Risorgive e fontanili

Le risorgive sono affioramenti naturali di acque di falda che emergono in pianura, deviate in superficie dalla presenza nel terreno di zone impermeabili ricche di limi e argille.
Gli ambienti d’acqua delle risorgive e la vegetazione delle loro rive costituiscono luoghi eccellenti per molte specie di piante e animali, permettendo un’elevata biodiversità ecologica.

La formazione di una risorgiva è un fenomeno poco diffuso in natura poiché necessita di specifiche condizioni; la caratteristica principale delle sue acque è quella di avere una temperatura costante di circa 11-12℃ che risente delle variazioni stagionali con un ritardo di 2-4 mesi, le acque sono quindi più fredde in Aprile e più calde in Ottobre permettendo la presenza di particolari microclimi; l’acqua di risorgiva è anche eccezionalmente limpida perché filtrata dai materiali rocciosi del terreno.

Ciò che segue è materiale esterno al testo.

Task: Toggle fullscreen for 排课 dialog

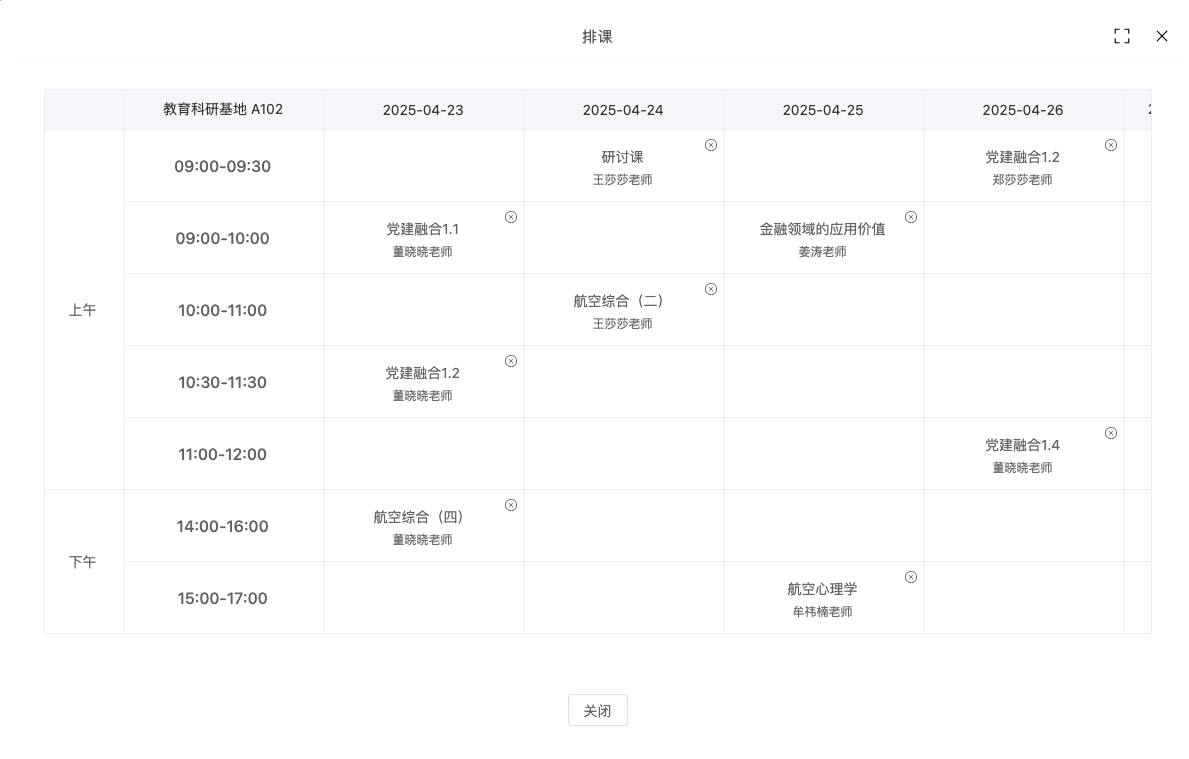Action: click(1122, 36)
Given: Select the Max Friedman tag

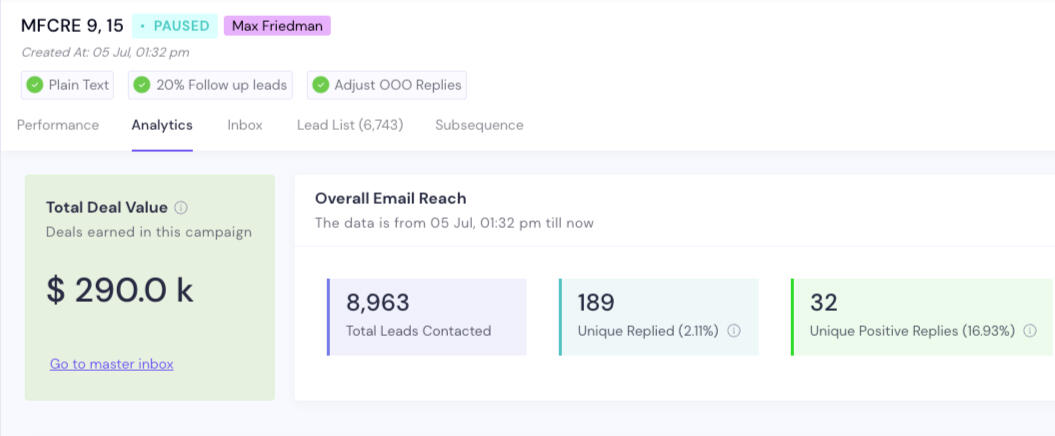Looking at the screenshot, I should tap(277, 26).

Attraverso gli interventi di bonifica e la trasformazione dei terreni in aree coltivabili l’uomo ha trasformato le risorgive in fontanili, ampliando gli avvallamenti naturali del terreno per favorire la venuta a giorno dell’acqua e creando un sistema di canali o “aste” utili per l’irrigazione, riunite poi nella formazione di rogge o veri e propri fiumi di risorgiva.